Types of Grass That Can Be Planted in Fall and Winter
Know these types of grasses before planting or laying down sod this fall or winter.
Just because the calendar says that summer’s over, it doesn’t mean you can’t work on your lawn. In fact, you can even plant certain kinds of grasses in the fall and winter, depending on where you live.
Different grasses grow better at different times of year. If you live in a cooler part of the country, like North, the Pacific Northwest, the Midwest, and other places, cool-season grasses can be the key to a lush green lawn.
Tips for Planting Grass in the Fall and Winter
Test the Soil
The proper soil acidity is key to successful grass. A Ph between six and seven works best, so you should test your soil before planting new grass.
Prep the Ground
Rake out the surface, after removing rocks and large debris from the area. Mixing in fresh soil can help too, especially if you’re concerned about the soil quality.
Applying the right fertilizer can help give your new grass a great head start. You can do it before or after planting the seed.

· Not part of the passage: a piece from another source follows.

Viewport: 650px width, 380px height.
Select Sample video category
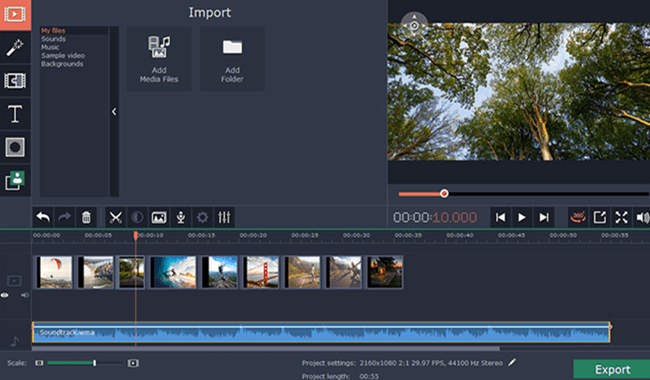pyautogui.click(x=63, y=56)
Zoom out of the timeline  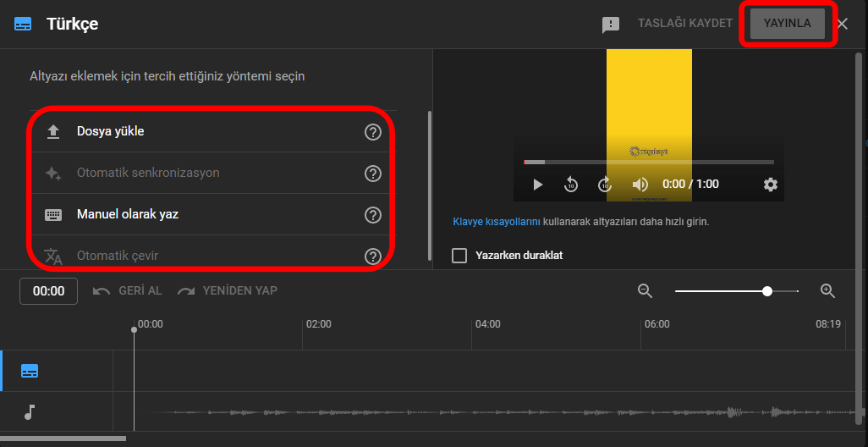click(x=646, y=291)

Use the Right Amount of Seed
Too much seed can cause your new grass to choke itself out in competition for resources. Too little seed will leave you with bare areas you’ll have to fix. Follow the recommended amounts for the seed you’re using.
Cover the Seeds with Top Soil
Covering the seeds with just a 1/4 inch of top soil will help prevent them from drying up or blowing away, but you don’t need more than that.
Grass needs water to grow, obviously, so just because it’s fall or winter, doesn’t mean you can stop watering the lawn. For new seed, keeping the area moist works best; there’s no need to flood it and wash away the top soil and seed.
Tall fescue is a great place to start when considering which sod types to lay down this fall and winter. And it’s easy to see why. It’s drought tolerant, grows in lots of regions, looks fantastic in most landscapes and resists disease. Those aren’t the only benefits, though.
“This type of autumn and winter grass is very low maintenance,” according to Pat Buckley, owner of Buckley Turf. “It likes full sun, but can also survive in shaded spots where other autumn types may not.”
Contrary to its name, Kentucky bluegrass doesn’t grow in the Bluegrass State. Kentucky bluegrass stands up to frigid conditions so it’s suitable for most northern climates in the U.S.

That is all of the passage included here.